*** Opening of EXCERPT PROVIDED ***

So this was a vast maze of rotting bodies where the souls were believed to linger, awaiting resurrection. Some of these dead did not go gently to their graves but had been martyred, dying for their faith. How could there not be ghosts?

Romans called a collection of graves a necropolis: a city of the dead. Christians, many of whom spoke Greek rather than Latin, referred to their burial places as coemeteria, equivalent to dormitories. The root of dormitory means to sleep. Christians believed that their dead were merely resting (ideally in peace) until Christ came again and ushered them into heaven. This is why we refer to a graveyard as a cemetery.

Maria led us into a room unlike any we’d visited. Marble sheathed its floor. Its walls were whitewashed. In contrast to the rest of the catacomb, this room was brightly lit. It seemed spacious until the tour group spread out into it.

On my left stood a simple stone table, draped with a spotless white cloth edged in lace. Across from that, on a pedestal, balanced a polished marble bust of a man in pain or ecstasy. The bust was so wonderfully crafted that my fingertips tingled, wanting to touch that emotion.

st_sebastian

Prayer card for St. Sebastian

Maria said, “Sebastian was a Roman soldier who decided he could no longer persecute Christians. The other soldiers tied him to a tree and shot him with their arrows. They left him to die, but he recovered from his wounds and started to preach. They captured him a second time and killed him. Christians buried his body beneath this altar. This has always been known. This room has always been a place of worship. When Constantine converted to Christianity in 312, he had a church built above the catacombs and Saint Sebastian’s bones moved into the basilica, directly over our heads.”

A friend of mine (who hadn’t grown up Catholic) believed Sebastian to be the most homoerotic saint. Bound mostly naked to his tree, his soldier’s body straining against the ropes, mouth open in passion: Sebastian’s image has inspired artists for centuries. Bernini, the architect who decorated St. Peter’s Basilica, had carved the bust before us. I wondered that such a rare and valuable piece of art remained out where people might touch it.

The tour group flowed into a room with a low, arched ceiling. Glass encased its carefully lighted far wall. “This is another holy place,” Maria said reverently. “For a while, the Saints Peter and Paul were buried here.”

*** Close of EXCERPT PROVIDED ***
*** Opening of DATA BELOW ***

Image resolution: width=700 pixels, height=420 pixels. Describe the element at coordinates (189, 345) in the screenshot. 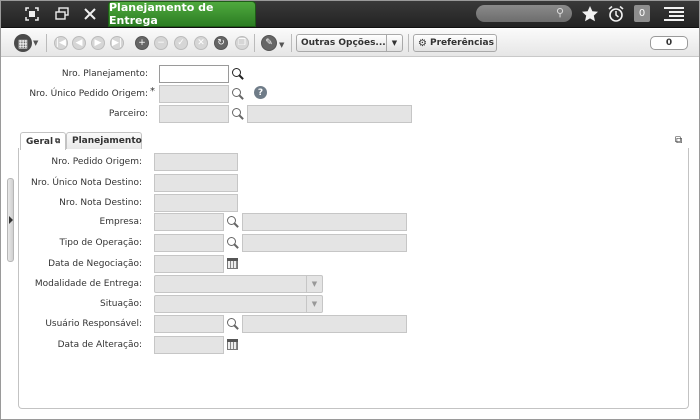

I see `data-alteracao-field` at that location.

*** Close of DATA BELOW ***

-- BRIEF --
Continue the catacomb tour account at the top, starting right after Maria says that Saints Peter and Paul were once buried here.

-- RESULT OF THIS TASK --
That seemed unlikely to me. St. Peter’s Basilica, at the heart of Vatican City, claims to have Peter’s body in its crypt. The legend is that Peter was crucified upside down by Nero and buried nearby in the pagan necropolis on Vatican Hill. I’m not clear why the early Christians would have moved his body to this catacomb so far from Rome, then moved it back (where they promptly lost it) until the excavations to build the current St. Peter’s in the sixteenth century. It’s not impossible, but it’s a lot of lugging for his bones to end up buried back where they began.

Paul also was supposed to have been brought from the site of his martyrdom and buried in this room, only to be transported back to the Via Ostiense where Emperor Constantine later built a basilica in his honor.

The evidence for these postmortem migrations? Graffiti. Scratched into the plaster were prayers in Greek, addressed to the Apostle and the Evangelist.

I had been willing to accept all else as history, if perhaps churchified history, but the temporary burials tweaked my skepticism. Our incandescent guide glowed with faith.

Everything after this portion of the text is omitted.